His "June 1994" must surely bring a smile to most faces, with the contrast between, on the one hand, the officials in uniform and the man standing stiffly for a photo outside the Forbidden City with its image of Chairman Mao, and, on the other hand, the pretty woman who faces us and raises her dress to give us a glimpse of her knickers. As I said, the irreverence will bring a smile to most, but certainly a scowl from the members of the Party.
Ai WeiweiJune 1994, 1994
C-print, 117,5 x 152 cm
© Ai Weiwei

And, as if to make sure that the message does not get lost, here is an image from his series "Study of Perspective":

Ai WeiweiStudy of Perspective – Tiananmen, 1995-2010
C-print, 32,5 x 43,5 cm
© Ai Weiwei

The most impressive part of this exhibition is when one steps into a large room to be surrounded by dozens a large coloured prints called "Provisional Landscapes".  These cityscapes are in transition (Provisional) because of the Chinese government's scorch-earth policy towards its own past and present. In its myopic drive towards the future and modernization it is willing to destroy entire neighbourhoods, an easy thing to do when the state owns all of the land.

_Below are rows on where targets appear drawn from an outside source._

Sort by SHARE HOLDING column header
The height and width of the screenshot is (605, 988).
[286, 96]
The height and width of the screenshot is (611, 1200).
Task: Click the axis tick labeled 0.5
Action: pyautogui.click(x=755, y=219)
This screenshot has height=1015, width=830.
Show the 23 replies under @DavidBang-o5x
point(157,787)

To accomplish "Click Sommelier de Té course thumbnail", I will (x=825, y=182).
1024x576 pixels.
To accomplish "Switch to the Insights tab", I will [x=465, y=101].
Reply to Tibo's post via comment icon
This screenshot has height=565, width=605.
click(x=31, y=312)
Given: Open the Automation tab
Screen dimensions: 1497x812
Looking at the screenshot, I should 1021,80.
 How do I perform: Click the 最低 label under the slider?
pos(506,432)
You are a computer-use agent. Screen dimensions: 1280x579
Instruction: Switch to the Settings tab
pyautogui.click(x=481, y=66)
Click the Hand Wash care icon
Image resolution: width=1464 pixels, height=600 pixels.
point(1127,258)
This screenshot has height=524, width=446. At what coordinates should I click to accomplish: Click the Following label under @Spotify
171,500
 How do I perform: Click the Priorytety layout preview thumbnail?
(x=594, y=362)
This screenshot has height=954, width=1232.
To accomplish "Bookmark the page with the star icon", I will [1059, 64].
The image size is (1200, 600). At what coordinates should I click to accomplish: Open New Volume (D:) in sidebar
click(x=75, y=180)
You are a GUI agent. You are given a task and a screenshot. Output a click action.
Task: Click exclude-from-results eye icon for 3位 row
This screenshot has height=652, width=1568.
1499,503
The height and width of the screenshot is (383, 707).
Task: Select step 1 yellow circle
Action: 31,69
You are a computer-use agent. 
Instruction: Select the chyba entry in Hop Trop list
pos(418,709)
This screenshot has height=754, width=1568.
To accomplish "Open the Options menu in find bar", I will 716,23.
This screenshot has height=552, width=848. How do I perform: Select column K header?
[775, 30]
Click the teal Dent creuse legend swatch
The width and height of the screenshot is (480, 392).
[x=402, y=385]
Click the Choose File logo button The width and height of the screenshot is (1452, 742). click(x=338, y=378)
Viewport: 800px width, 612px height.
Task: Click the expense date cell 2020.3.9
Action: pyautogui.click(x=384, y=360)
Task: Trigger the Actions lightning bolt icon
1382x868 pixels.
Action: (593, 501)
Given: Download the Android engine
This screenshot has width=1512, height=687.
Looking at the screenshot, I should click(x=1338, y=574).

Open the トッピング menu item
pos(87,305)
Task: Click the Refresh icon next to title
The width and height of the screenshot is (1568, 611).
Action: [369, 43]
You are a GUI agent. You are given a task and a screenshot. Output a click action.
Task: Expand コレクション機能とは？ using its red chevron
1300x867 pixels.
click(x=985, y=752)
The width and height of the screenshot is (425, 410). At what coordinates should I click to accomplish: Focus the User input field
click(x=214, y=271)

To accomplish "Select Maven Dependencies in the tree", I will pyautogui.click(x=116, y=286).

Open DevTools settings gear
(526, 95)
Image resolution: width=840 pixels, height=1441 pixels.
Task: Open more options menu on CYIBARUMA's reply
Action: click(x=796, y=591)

Ai WeiweiProvisional Landscapes, 2002-2008
Diptych, Inkjet-prints, each 66 x 84 cm
© Ai Weiwei

This disregard for the past is captured by Ai Weiwei's self-portrait triptych "Dropping a Han-Dynasty Urn":
Ai Weiwei
Dropping a Han-Dynasty Urn, 1995
Triptych, C-prints, each 150 x 166 cm

I must admit to a sense of unease as I walked around this exhibition yesterday with my family. Having soaked in the images, we had lunch in the museum's Restaurant George.  The children bought a few souvenirs of the day. It was a wonderful way to spend Ascension Thursday. The unease came from knowing that Ai Weiwei has not been able to enjoy this. It is an outrage that, instead, he languishes in an unknown prison in China.